When education funding reform debate heats up, it usually means hold onto your wallet and clutch your purse. Reform seems to have become a euphanism for "tax increase". But, it doesn't need to be that way because there is plenty of progress that can be made.
Illinois taxpayers spend $20,000,000,000 (that's Billion!) in local property taxes, state funding and federal grants each year to educate approximately 2 Million students. That's $10,000 per student per year...when I was younger that's what a year at Harvard cost.
If you do a Google search on education funding reform, you get 1,860,000 web results. There's a lot of material to process. So, I recently asked several experts in political policy and process at Northern Illinois University (by the way, going to the Silicon Valley Bowl on Dec. 30!) to help me organize my thoughts and the vast amount of research in this field.
I thank President John Peters, Professor Emerita Irene Rubin, Professor Mikel Wyckoff, Dr. Charlie Cappell, and Dr.
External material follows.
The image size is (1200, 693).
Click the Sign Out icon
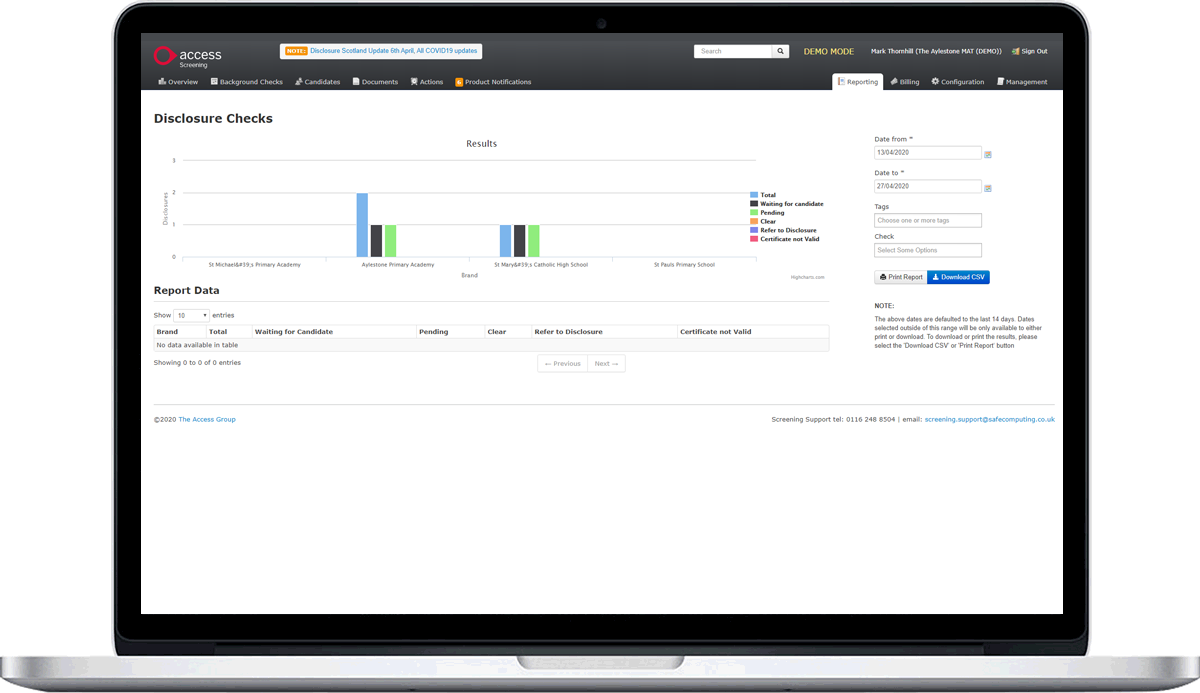point(1015,51)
Jim Schubert for sharing their experience and knowledge about the scope and method of social science research, statistical techniques to analyze information, data sets already gathered and entered into the N.I.U. computer system, and the creation of a framework to consider competing perspectives.
Here's a semester of work boiled down into a prescription for improvement, if we are really serious about education reform:
1. Determine what social variables most reliably predict and enhance student performance. How do we really define and measure variables like parental involvement, teacher competence and motivation, student aptitude, impact of early childhood learning etc. I mean, how can we properly allocate the enormous human and financial resources that citizens and taxpayers sacrifice, if we don't even know where we get the most bang for the buck?
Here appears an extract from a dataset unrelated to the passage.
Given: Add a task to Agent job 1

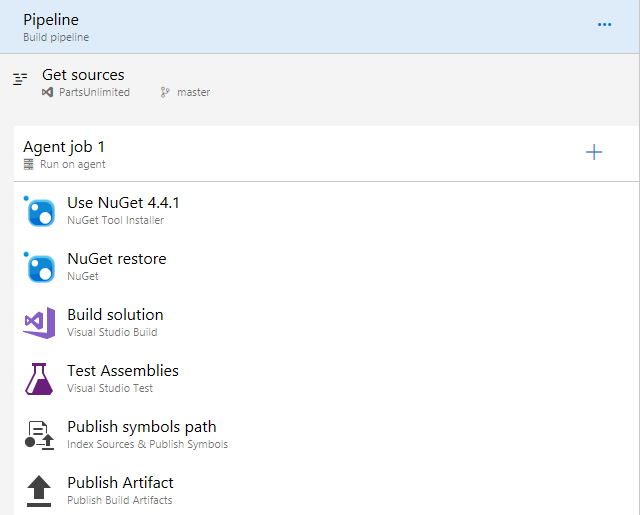Looking at the screenshot, I should pos(594,152).
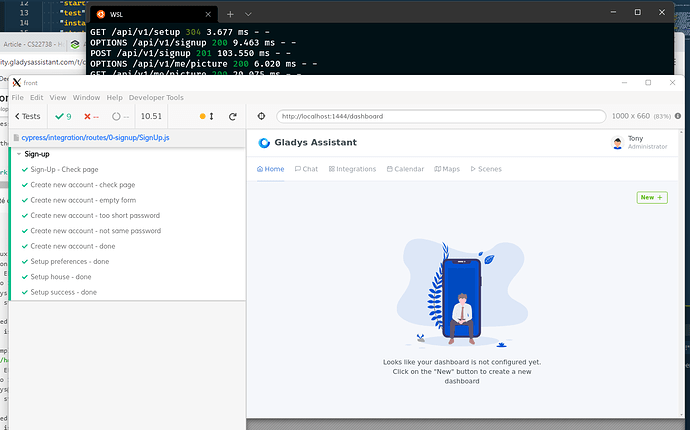Open Tony's user avatar menu
The height and width of the screenshot is (430, 690).
[617, 143]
2. Describe clearly and coherently what we are doing now in terms of resource generation (taxation) and allocation (school aid formula). If you want to see a senator break into a sweat, ask him or her to briefly explain Illinois' school aid formula that redistributes state and federal funds to school districts based on need, taking into consideration property tax revenue for each area.
3. List major reforms that have been tested and have succeeded in other states. The value of a federal system of 50 sovereign states is that we have a laboratory to discover the answer to the question, "What works?"
4. Select the yardsticks against which we can measure the relative social benefits of competing public policy suggestions for reform.
5. Maximize what works, minimize what doesn't!
I anticipate that Springfield education reform debate in Spring 2005 will revolve around HB750. Organized labor unions and other legitimate special interest groups are already advocating its passage before local school boards and PTA's.
This legislation promises no improvement in student performance, yet will increase your personal income tax by 67% (from 3% of your annual income to 5%) increasing the size of state government by $5,000,000,000, increase your corporate tax by another $600,000,000, apply a new sales tax on many everyday services by $1,000,000,000 (that's another Billion), etc. Proponents will put $2B into education, "promise" $2B in property tax relief (neither permanent nor substantial), and hand over more than $2B to state politicians in general revenue funds to spend however we like. I guess that if you like how we're spending your money now, you'll trust us to spend even more even better.